この好ましい実施形態の別の態様によれば、抽出ステップは、データ走査の低速走査軸で実行される。
【0021】
この好ましい実施形態のさらなる態様では、測定ステップは、AFMのヘッドに結合されたセンサで実行される。
この好ましい実施形態のさらなる態様によれば、センサは、AFMのヘッドの一部として装着されたスキャナによって支持される。スキャナは、好ましくは圧電チューブスキャナ(piezoelectric tube scanner)である。
【0022】
この好ましい実施形態のさらに別の態様では、チューブスキャナはXYZチューブスキャナであり、センサは静電容量センサである。
この好ましい実施形態のさらに別の態様では、低分解能基準画像は、基準平面を画定し、検出ステップは、タッピングモード、ピークフォースタッピング(PFT;peak force tapping)モード、及び接触モードのうちの1つで実行される。
【0023】
別の好ましい実施形態では、原子間力顕微鏡(AFM)は、AFMのプローブとサンプルとの間に相対的な走査運動を提供するスキャナを含む。データ走査を行うために、検出器がプローブとサンプルの相互作用に応じてプローブの偏向を測定し、この偏向は、サンプルトポグラフィを示して表面データとして格納される。この偏向データは、クリープ効果によって損傷することがよくある。
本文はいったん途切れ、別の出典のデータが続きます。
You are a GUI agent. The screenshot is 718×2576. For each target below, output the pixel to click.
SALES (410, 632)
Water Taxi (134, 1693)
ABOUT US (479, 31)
従って、好ましい実施形態のAFMはまた、プローブの偏向を測定すると共にプローブとサンプルとの間のZ高さを測定するためのセンサを含む。Z高さは、Z高さデータとして格納される。プロセッサは、Z高さデータから基準データを抽出し、表面データを基準データにマッピングしてサンプルの最終的なデータ画像を生成する。
【0024】
この好ましい実施形態の別の態様によれば、基準データは、データ走査の低速走査軸に沿ったもので、低分解能トポグラフィデータである。
この好ましい実施形態のさらなる態様では、プロセッサは、基準データを抽出し、AFM動作中にリアルタイムで表面データを基準データにマッピングする。特に、基準データは、好ましくは基準平面である。
【0025】
この好ましい実施形態のさらなる態様によれば、センサは、圧電チューブスキャナに結合された静電容量センサである。
本発明の以上の又は他の特徴及び利点は、以下の詳細な説明及び添付する図面から当業者にとって明白になるのであろう。しかし、詳細な説明及び具体的な例は、本発明の好ましい実施形態を示すが、制限されない例示の方法として与えられる点を理解しなければならない。本発明の思想を逸脱することなく、本発明の範囲内で多くの変更及び修正を行うことができ、本発明はそのような全ての修正を含む。
【0026】
本発明の好ましい実施形態が添付する図に示されており、図の全体にかけて同じ図面符号は類似の部分を示す。
【図面の簡単な説明】
【0027】
図1】従来技術の原子間力顕微鏡AFMの概略図である。
図2】AFMデータを取得し、データ取得後の処理を行わずにクリープを補正するためのAFMシステムのブロック図である。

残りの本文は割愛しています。